Accepting the Change in Egypt
Anyone who has ever stepped foot into a church basement knows the following:
Lord, grant me the serenity to accept the things I cannot change, the courage to change the things I can and the wisdom to know the difference.
It’s called the Serenity Prayer, and it sums up the battle every alcoholic and addict has on his hands, and the only way he can handle it. As a recovering drunk I find myself saying that prayer a lot; it’s pretty much the only prayer I say in this agnostic phase of my life. I find living that prayer one of my greatest challenges. Like Don Quixote I see the romance of fighting windmills, but I’ve learned that in the end the windmills always win and all that I am left with is frustration and scars. In the past I turned to drink to take the sting out of those wounds, and church basements are full of people that have done the same which is why after 10 years of sobriety I still find myself chanting that prayer, more often than not through clenched teeth.
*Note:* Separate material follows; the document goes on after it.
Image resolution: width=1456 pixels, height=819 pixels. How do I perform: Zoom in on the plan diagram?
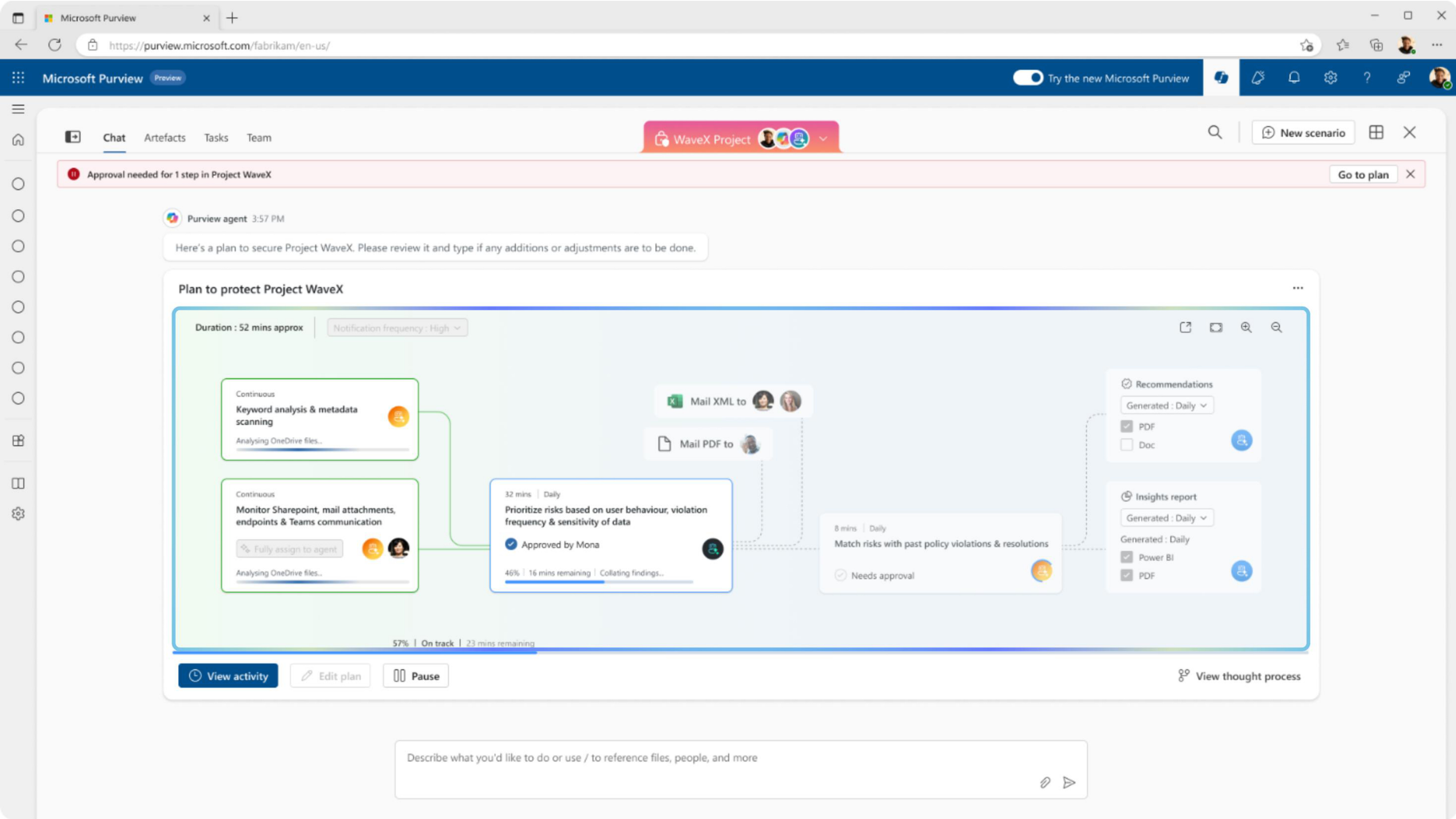coord(1246,327)
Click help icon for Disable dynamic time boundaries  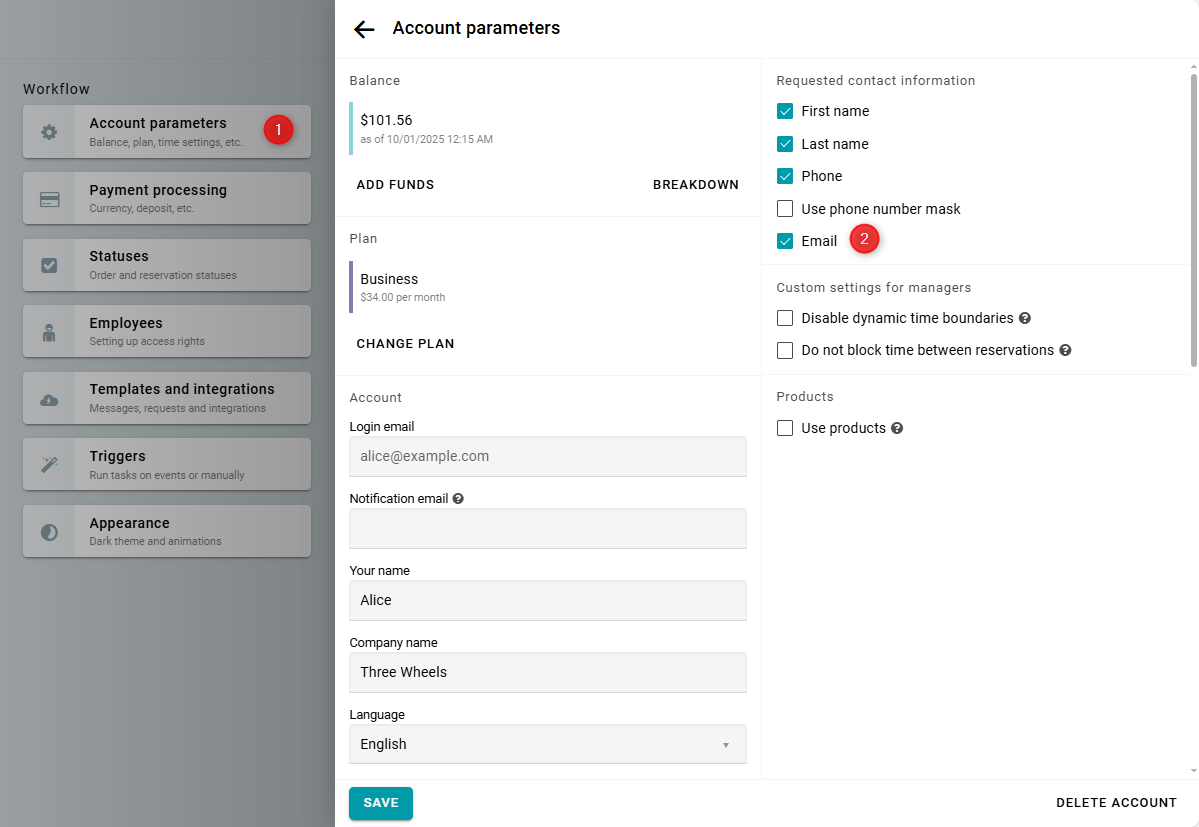[x=1024, y=318]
If he’s not, President Obama needs to be whispering the Serenity Prayer several times a day too. Take Egypt for example. When I read that the army was allowing protesters to sit on M1 tanks in Cairo, I knew that Mubarak was done and there wasn’t anything we could do to save him.
Change is happening in Egypt – and possibly the entire Arab World – and there’s pretty much nothing we can do about it. I’ve noticed that the media – including the Right-wing news sources – haven’t decided whether what is happening there is bad or good from the American perspective. Even Instapundit seems conflicted. Richard Fernandez’s piece portrays the revolt as a negative, whereas two links later a YNetNews piece discusses how a group of Israelis traveling in Egypt are being treated well by the protesters. I noticed that Fox News seemed schizoid in its reporting, veering between whether events in Egypt and Tunisia mirrored Iran in 1979 or Eastern Europe in 1989.
The truth is that at this point it is impossible to know. Joshuapundit believes that Obama’s cutting loose of Mubarak will usher another Iran seeing Obama’s actions mirroring Carter’s when he ended his support of the Shah. Haaretz, not the most right-wing paper in Israel, tends to agree. I’m not so sure of that. The Iranian opposition had a strong leader in the Ayatollah Khomeini. There had also not been a theocracy in the modern era, so clerics were viewed as less corrupt than government officials.
Neither is the case in Egypt. While the Muslim Brotherhood is backing the opposition leader Mohamed el Baradei, and the Iranian regime gleefully cheering on the protests, I’m wondering how much of this is classic Middle Eastern “backing the strong horse.” The Egyptian people have seen the failure of theocracy in Iran and I doubt that they would be so willing to throw off the yoke of oppression by a corrupt secular regime to replace it with a corrupt religious one. I doubt that I’m the only one who appreciates the irony of a regime backing the overthrow of another after crushing its own dissent less then two years ago. If anything the Iranians may be playing with fire by broadcasting the downfall of the Egyptian regime to its own people – who might just decide that they will have another crack at it themselves.
Regardless, at this point there is nothing that we can do about it. Looking backward it is clear to me that we were delusional in supporting a “democratically elected president” who had stayed in power for over 30 years. We have a history of propping up dictators in the Middle East, so in that respect Joshuapundit is correct and Obama is channeling Jimmy Carter. We prop them up with money, and they prop themselves up with anti-American and anti-Semitic propaganda. We ignore this disconnect – and are then shocked when we get tangled up in the dictator’s messy exit. But at this point the die is cast and I wouldn’t be surprised if Mubarak is in exile by the time you read this.
The Obama administration cannot stop the change, but it can make it known that it welcomes a peaceful restoration of democracy expects the new regime to abide by the agreements of the previous regime. If, as many on the right suspect, the new regime tears up the peace accords with Israel, then the game is on. We will end aid to Egypt and isolate it just as we have Iran. We have to accept the loss of Mubarak, but we must have the courage to confront the new leadership and dangle carrots and sticks to change the course of events in Egypt in a way we prefer.
Most importantly, we have to accept that our tolerance of anti-American and anti-Semitic propaganda has brainwashed entire generations of people to kill us and our allies. It might have bought us 30 years of peace in Egypt, but at a very high price in the long-term. The Soviets or Chinese would never have accepted such a bargain – which is why even 2 decades after its demise, the Soviet Union’s brand of socialism lives on in American academia.
I just hope that the Obama administration has the wisdom to know the difference between what it can change, and what it cannot – or at the very least starts praying.